は、過去の歴史に対する今日の歴史の本質として深い省察と苦悩とを与えるものだが、それ故にこそ、なお鴎外の「阿部一族」の完成の上に更に何かを感じ求める今日の読者の心持は、今日の心として肯定され評価されてなければならないのではあるまいか。
「阿部一族」に対する読者の満足と同時に感じられるもう一寸何かというこの発展の欲求は、又作者鴎外の心にも感じられていたらしい。
「佐橋甚五郎」は「阿部一族」が書かれたと同じ大正二年に、二ヵ月ほどおくれて執筆されている。家康とその臣佐橋甚五郎という武芸に秀で笛の上手で剃刀のような男とが、一くせも二くせもある人物同士が互に互を嗅ぎ合い、警戒し合う刹那の心理の火花から、佐橋が家康の許を逐電する。二十四年後、朝鮮から来た三人の使者のうち喬僉知と名乗っているのが、家康の六十六歳の眼にその朝鮮人こそ正しく佐橋甚五郎と映った。「太い奴、好うも朝鮮人になりすましおった。」そして、怱々《そうそう》にして土地を立たせろと命じた。佐橋甚五郎が小姓だったとき同じ小姓の蜂谷を殺害したそのいきさつも、その償として甲斐の甘利の寝首を掻いた前後のいきさつも、主人である家康の命には決してそむいていないのだが、やりかたに何とも云えぬ冷酷鋭利なところがあって、家康は手放しては使いたくない人物だという危険を感じている。
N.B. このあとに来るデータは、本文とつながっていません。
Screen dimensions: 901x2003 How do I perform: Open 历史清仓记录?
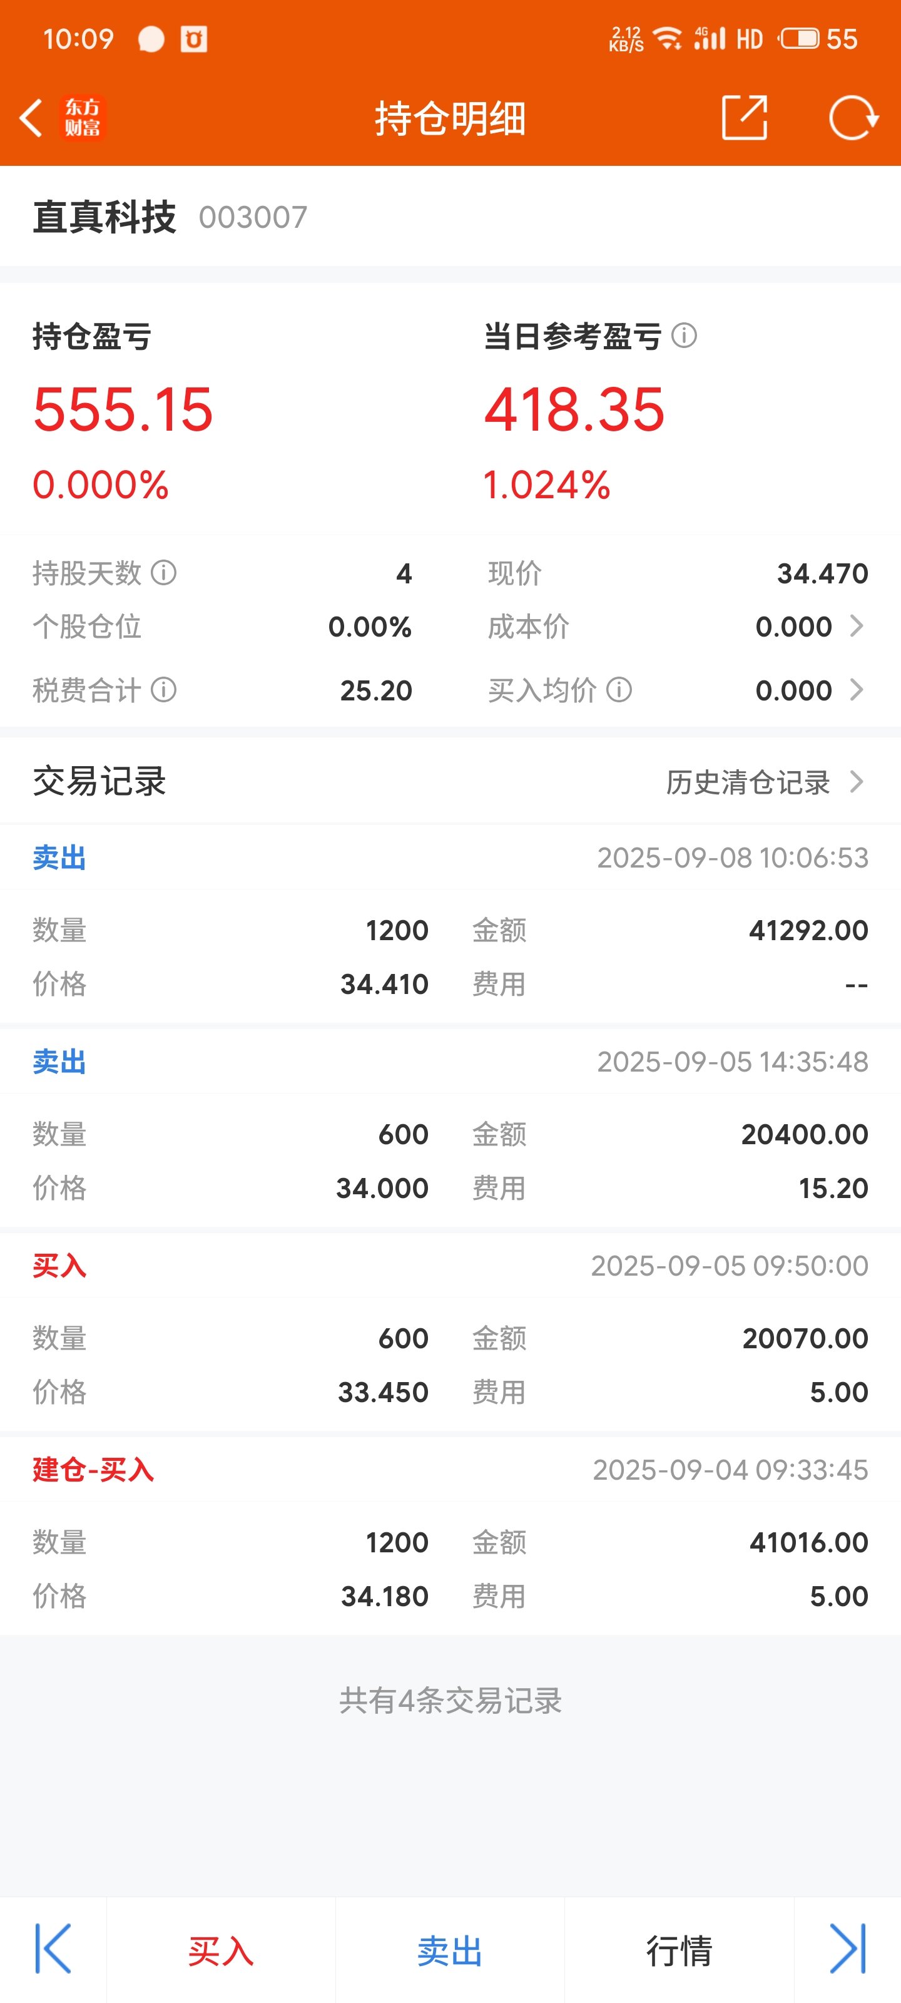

その家康の心を知った佐橋は、「ふんと鼻から息を漏して軽く頷いて」つと座を起って退出したなり逐電したのであった。
 岩波文庫本の解説で、斎藤茂吉氏は「甚五郎という人物はやはり鴎外好みの一人と謂って好いであろう」と云っておられるが、鴎外はこの佐橋の生涯の行きかた、それへの家康の忘れない戒心というものを、只、好みの人物という視点から扱ったのだろうか。
 阿部彌一右衛門は、人間の性格的相剋を主従という封建の垣のうちに日夜まむきに犇《ひし》めきとおして遂に、悲劇的終焉を迎えたが、佐橋は君主である家康が己《おのれ》に気を許さぬ本心を知ったとき、恐ろしく冷やかな判断で、そのように狭くやがては己が身の上に落ちかかって来るに相異ない封建の垣を我から一飛びに飛び越して逐電した。鴎外はこの性格の対照、君臣のしきたりに対する態度の対照を面白いと思って佐橋甚五郎という短篇を書いたと思われる。